Walk back to Park Street with its views over the city. The construction of Park Street commenced in 1761 and it was Bristol’s earliest example of uniformly stepped hillside terracing. At the bottom of the hill and on your left is Unity Street, the site of the St Mark’s Hospital, known informally as St Mark’s Hospital, now apartments, founded in 1220 by Maurice de Gaunt.
The church for the use of the inmates of the hospital was built around 1230 and is the only part of the buildings surviving today. Maurice de Gaunt also founded Blackfriars in about 1227-9 (the cloisters are now known as Quakers Friars).
In 1717 Orchard Street was built in the orchard of the hospital. Many original features have been retained, including door furniture and keystones.

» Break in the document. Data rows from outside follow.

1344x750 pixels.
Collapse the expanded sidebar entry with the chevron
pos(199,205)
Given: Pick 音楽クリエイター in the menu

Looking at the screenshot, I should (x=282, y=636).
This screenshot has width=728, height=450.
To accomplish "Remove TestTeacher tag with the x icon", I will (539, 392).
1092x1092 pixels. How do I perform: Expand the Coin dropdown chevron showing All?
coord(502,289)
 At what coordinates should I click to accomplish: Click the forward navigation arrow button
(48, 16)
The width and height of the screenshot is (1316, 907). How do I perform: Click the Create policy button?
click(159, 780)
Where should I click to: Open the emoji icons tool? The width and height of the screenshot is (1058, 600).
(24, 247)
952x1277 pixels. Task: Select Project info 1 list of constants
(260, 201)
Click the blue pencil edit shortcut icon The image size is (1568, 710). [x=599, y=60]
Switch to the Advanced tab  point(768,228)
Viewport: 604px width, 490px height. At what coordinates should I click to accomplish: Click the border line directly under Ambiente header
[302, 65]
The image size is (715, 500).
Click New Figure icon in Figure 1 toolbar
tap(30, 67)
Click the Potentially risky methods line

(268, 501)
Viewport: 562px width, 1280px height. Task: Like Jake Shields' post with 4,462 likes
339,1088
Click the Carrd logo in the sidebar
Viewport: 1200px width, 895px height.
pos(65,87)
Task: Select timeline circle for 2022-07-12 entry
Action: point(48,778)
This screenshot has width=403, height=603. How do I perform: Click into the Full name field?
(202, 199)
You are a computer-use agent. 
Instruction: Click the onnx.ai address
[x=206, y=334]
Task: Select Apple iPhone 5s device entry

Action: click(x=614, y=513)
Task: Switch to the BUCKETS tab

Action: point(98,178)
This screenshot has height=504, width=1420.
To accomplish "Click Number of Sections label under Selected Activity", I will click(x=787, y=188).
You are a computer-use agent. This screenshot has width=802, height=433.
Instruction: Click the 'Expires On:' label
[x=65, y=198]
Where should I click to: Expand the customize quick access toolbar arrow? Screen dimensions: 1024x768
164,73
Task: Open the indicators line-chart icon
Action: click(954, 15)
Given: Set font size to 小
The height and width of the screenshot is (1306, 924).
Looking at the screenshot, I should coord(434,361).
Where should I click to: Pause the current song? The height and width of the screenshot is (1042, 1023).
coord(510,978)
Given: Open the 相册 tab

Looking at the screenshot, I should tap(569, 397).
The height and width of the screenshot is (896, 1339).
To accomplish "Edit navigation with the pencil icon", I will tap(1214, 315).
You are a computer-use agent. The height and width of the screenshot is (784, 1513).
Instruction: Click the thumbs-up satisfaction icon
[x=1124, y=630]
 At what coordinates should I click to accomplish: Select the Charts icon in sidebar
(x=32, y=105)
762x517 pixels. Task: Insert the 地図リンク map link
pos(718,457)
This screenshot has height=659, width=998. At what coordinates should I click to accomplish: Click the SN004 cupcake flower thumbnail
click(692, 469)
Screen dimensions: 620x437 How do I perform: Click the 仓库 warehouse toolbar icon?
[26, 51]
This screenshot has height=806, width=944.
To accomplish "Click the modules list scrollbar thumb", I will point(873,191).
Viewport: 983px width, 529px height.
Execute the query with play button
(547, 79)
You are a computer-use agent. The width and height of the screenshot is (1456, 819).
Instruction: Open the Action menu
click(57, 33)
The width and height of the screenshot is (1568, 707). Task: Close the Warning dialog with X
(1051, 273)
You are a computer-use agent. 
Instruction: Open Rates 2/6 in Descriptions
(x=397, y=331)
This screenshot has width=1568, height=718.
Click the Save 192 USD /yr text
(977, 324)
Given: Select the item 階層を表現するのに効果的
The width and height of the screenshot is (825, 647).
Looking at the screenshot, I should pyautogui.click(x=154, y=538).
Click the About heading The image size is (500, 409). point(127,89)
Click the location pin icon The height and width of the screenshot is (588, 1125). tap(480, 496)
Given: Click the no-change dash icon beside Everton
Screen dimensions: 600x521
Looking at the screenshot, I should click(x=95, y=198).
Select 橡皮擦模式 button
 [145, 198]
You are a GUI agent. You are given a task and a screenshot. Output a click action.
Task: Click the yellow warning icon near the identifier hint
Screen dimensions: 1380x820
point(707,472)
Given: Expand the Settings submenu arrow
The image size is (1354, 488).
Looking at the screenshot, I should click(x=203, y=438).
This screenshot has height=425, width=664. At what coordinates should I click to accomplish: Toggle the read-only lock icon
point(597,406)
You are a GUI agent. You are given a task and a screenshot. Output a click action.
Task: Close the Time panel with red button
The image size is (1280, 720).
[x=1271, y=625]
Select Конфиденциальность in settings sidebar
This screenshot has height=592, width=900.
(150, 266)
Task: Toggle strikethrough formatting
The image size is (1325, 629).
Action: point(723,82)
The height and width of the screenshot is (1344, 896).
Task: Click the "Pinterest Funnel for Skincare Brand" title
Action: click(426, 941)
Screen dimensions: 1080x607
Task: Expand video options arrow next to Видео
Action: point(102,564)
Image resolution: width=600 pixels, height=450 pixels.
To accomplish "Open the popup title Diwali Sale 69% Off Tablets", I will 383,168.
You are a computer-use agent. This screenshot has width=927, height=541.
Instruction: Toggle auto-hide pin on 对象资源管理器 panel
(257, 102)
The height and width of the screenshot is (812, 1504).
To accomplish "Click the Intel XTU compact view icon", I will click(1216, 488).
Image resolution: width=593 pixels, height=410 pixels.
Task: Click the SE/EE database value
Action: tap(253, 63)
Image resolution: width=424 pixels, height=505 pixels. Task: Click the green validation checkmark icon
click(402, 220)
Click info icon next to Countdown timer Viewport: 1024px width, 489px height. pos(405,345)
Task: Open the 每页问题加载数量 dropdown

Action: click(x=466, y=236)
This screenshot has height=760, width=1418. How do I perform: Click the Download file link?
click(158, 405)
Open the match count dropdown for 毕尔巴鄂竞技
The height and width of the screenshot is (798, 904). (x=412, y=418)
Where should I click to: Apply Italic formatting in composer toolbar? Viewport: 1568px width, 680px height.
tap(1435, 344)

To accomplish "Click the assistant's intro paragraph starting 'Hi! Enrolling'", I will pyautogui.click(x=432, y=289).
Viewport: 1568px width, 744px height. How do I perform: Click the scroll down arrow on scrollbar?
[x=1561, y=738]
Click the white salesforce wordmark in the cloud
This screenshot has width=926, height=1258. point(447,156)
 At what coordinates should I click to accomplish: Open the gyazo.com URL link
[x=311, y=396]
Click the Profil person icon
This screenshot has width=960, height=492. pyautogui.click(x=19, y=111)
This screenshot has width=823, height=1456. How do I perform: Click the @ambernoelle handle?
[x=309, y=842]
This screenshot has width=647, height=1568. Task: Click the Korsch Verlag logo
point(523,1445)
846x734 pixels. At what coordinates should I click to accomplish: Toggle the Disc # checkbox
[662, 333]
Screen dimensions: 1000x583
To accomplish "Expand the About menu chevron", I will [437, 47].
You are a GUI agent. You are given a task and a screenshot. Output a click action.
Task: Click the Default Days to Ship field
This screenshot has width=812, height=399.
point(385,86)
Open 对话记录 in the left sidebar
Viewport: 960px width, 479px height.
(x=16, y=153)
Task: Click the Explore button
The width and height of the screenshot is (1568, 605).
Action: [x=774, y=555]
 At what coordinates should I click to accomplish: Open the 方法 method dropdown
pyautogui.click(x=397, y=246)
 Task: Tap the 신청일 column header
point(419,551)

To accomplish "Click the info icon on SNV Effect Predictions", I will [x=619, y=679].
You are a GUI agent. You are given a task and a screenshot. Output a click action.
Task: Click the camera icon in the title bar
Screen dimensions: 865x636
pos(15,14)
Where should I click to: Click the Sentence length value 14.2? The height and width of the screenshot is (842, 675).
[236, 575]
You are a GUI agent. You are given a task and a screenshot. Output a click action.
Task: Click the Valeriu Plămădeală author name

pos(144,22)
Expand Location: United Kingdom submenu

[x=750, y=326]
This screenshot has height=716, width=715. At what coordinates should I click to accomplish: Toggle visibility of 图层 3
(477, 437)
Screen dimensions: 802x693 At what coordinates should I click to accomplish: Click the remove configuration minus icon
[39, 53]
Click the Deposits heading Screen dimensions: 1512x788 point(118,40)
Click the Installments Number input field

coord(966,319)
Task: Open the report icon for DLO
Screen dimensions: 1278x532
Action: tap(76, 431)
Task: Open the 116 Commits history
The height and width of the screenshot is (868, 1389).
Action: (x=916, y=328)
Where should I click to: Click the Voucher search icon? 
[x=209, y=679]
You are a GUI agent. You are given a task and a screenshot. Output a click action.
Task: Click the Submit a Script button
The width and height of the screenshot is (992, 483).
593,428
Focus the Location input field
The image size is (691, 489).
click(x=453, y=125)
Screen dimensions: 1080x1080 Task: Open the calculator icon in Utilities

Walk on through Denmark Street to Frogmore Street and the Hatchet Inn. The Inn, first licensed in 1606, stands isolated now, but once formed part of a row of seventeenth-century timber-framed houses dating back to the same period. The Hatchet Inn, reputed to have been patronised by Blackbeard, is Bristol’s oldest pub. The Inn has the original 300-year-old door, which is said to be layered with skin taken from executed prisoners. This was a renowned venue for gambling and blood sports, such as cockfighting.
Returning to College Green via Unity Street and on the left is St. Mark’s Chapel, also known as The Lord Mayor’s Chapel. The chapel’s west front was remodelled in 1830 and 1889. The south aisle window is visible on the right side, the tower to the rear, behind which is the Poyntz Chapel. At the side of the Chapel is a small lane and it is here that you can view the Tower, built-in 1487.
Behind you Bristol Cathedral, across a large grass lawn (College Green), formerly a graveyard used by both churches.